In a recent blog posting titled "Nidal Hassan Did the Right Thing," Awlaki calls Hasan a "hero" and a "man of conscience who could not bear living the contradiction of being a Muslim and serving in an army that is fighting against his own people."

Increasingly we are told people who knew or worked with Hasan say he seemed to become gradually more radical in his condemnation of the war in Iraq and Afghanistan. Subordinates and superiors had a responsibility to flag the inappropriate rhetoric, and they apparently did not.

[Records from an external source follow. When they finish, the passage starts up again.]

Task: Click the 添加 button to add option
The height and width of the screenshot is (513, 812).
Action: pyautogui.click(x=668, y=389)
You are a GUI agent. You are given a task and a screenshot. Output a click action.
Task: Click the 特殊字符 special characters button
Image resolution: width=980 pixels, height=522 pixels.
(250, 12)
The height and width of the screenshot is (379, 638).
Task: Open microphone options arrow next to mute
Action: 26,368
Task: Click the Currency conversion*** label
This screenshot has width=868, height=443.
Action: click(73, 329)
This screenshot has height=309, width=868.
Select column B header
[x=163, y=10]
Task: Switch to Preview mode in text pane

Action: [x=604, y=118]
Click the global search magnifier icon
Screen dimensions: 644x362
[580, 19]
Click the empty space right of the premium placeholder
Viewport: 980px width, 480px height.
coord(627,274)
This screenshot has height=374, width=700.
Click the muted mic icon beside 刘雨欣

The fear to speak out is a symptom of the PC disease fueled by recriminations and implied threats of discrimination — a fear that indirectly resulted in mayhem.

Sen. Joseph Lieberman said, "If Hasan was showing signs, saying to people that he had become an Islamist extremist, the U.S. Army has to have a zero tolerance," and despite the echo of shutting the barn door after the horse got out, he is right.

Army Chief of Staff Gen. George Casey Jr. is concerned that speculation about the religious beliefs of Hasan could “cause a backlash against some of our Muslim soldiers.” He’s right, but such a backlash would be a direct result of the failure of command — not prejudice.

When confronted about whether he thought the Army “dropped the ball” in not responding to warning signs, Casey replied that the Army needs to be careful not to jump to conclusions based on early tidbits of information.

Sen. Lindsey Graham, R.-S.C., and Sen. Jack Reed, D-R.I., both of whom are veterans, took pains to say that Muslims have served honorably in the military and at risk to their lives.

“At the end of the day, this is not about his religion — the fact that this man was a Muslim,” Graham said on CBS’ “Face the Nation.”

But, hey, it is (kinda/sorta) about religion (when the FBI says 10 percent of American Mosques preach jihad) — at least from a risk analysis perspective.